[ACTIVITY LIST]:
[1] In the blog post about the Myanmar cyclone, why was most of the aid that the US and other countries rushed to the region not yet reaching the people? Answer in one to three sentences.
[2] Continue the blog post about the Myanmar cyclone, starting after its last sentence.

I blogged about the deadly Myanmar cyclone earlier this week: Myanmar cyclone death toll tops 10,000. My wife urged me to update everyone on the issue, because we really have no clue about this level of destruction and death.
As you probably have already inferred from the title of this blog, top diplomats now think the death toll will reach 100,000 people; largely because of a lack of safe drinking water. Drinking water! Something we take for granted. To put this in perspective, it would take thirty-three September 11th attacks to approximately equal this kind of death toll. Thirty-three! The Jerusalem Post reports:
Only a handful of UN aid workers had been let into the impoverished Southeast Asian country, which the government has kept isolated for five decades to maintain its iron-fisted control. The US and other countries rushed supplies to the region, but most of it was being held outside Myanmar while awaiting the junta’s permission to deliver it.
Entire villages in the Irrawaddy delta were still submerged from Saturday’s storm, and bloated corpses could be seen stuck in the mangroves. Some survivors stripped clothes off the dead. People wailed as they described the horror of the torrent swept ashore by the cyclone.
“I don’t know what happened to my wife and young children,” said Phan Maung, 55, who held onto a coconut tree until the water level dropped. By then his family was gone.
A spokesman for the UN Children’s Fund said its staff in Myanmar reported seeing many people huddled in rude shelters and children who had lost their parents.
“There’s widespread devastation. Buildings and health centers are flattened and bloated dead animals are floating around, which is an alarm for spreading disease. These are massive and horrific scenes,” Patrick McCormick said at UNICEF offices in New York.

[PROVIDED INFORMATION]:
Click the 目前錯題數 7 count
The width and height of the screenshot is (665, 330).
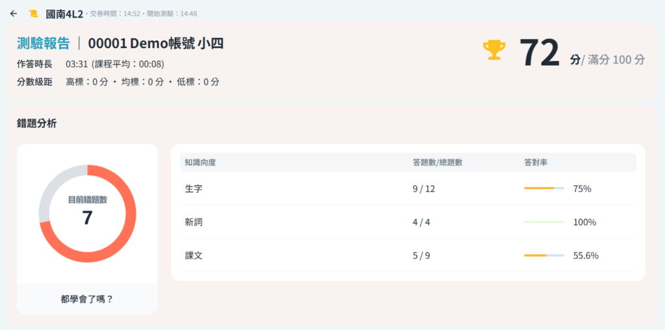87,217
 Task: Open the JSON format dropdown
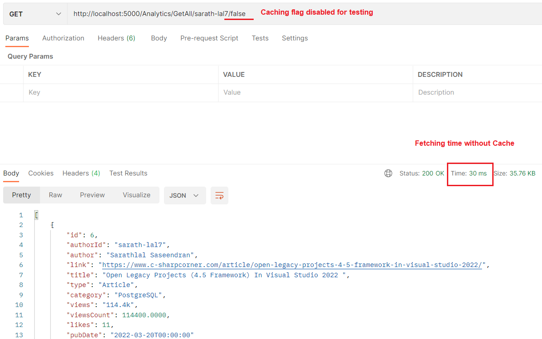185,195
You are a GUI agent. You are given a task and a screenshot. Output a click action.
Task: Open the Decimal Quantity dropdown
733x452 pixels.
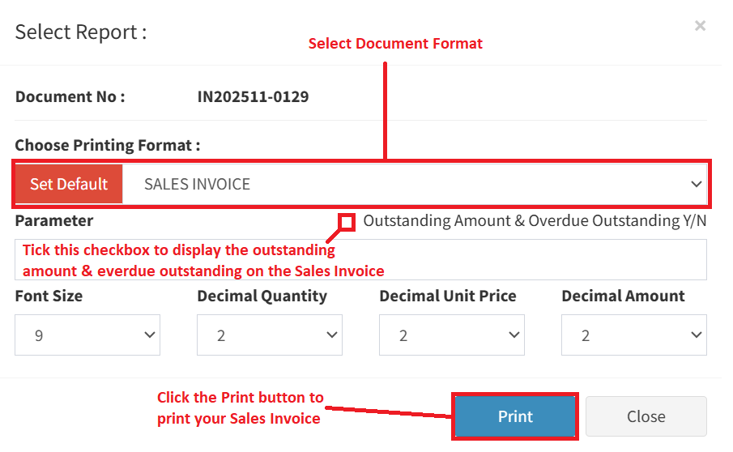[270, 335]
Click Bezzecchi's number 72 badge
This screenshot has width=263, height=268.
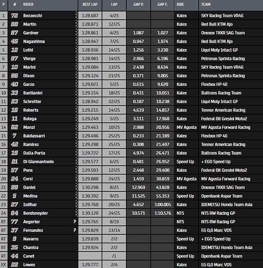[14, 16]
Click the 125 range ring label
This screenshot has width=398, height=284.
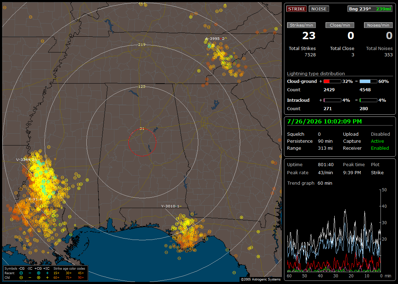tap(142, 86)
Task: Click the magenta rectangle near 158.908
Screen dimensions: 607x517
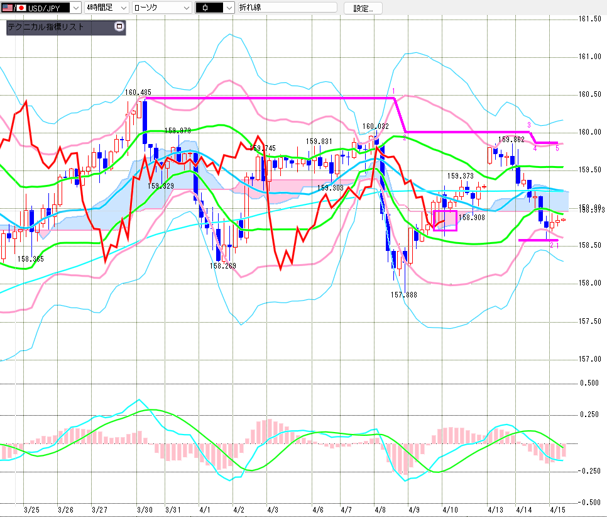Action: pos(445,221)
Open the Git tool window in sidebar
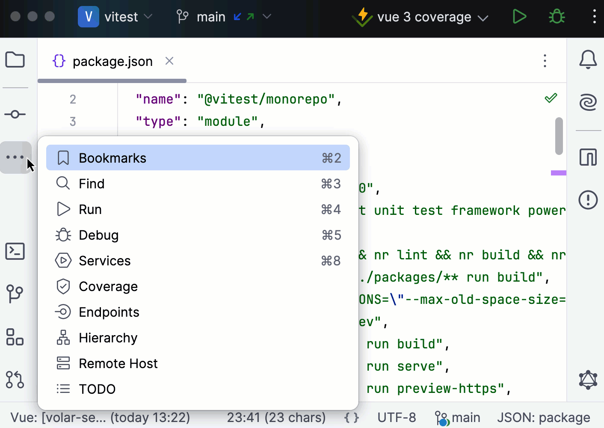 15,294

[OUTPUTS FOR THE TASKS]:
[1] Most of the supplies were being held outside Myanmar because the junta had not yet given permission to deliver them. The government has kept the country isolated for five decades to keep its iron-fisted control, and only a handful of UN aid workers had been let in.

[2]
Myanmar’s state media said Cyclone Nargis killed at least 22,980 people and left 42,119 missing.
American diplomat Shari Villarosa, who heads the US Embassy in Yangon, said the number of dead could eventually exceed 100,000 because safe food and water were scarce and unsanitary conditions widespread.
The situation is “increasingly horrendous,” she said in a telephone call to reporters. “There is a very real risk of disease outbreaks.”
A few shops reopened in the Irrawaddy delta, but they were quickly overwhelmed by desperate people, said Paul Risley, a spokesman for the UN World Food Program in Bangkok, Thailand, quoting his agency’s workers in the area.
“Fistfights are breaking out,” he said.
A Yangon resident who returned to the city from the delta area said people were drinking coconut water because there was no safe drinking water. He said many people were on boats using blankets as sails.
In my previous post, Myanmar cyclone death toll tops 10,000, I posted a letter from WorldVision with links so that you can help out and give directly to this cause if you feel led to do so. Continue to keep the people of Myanmar in your prayers.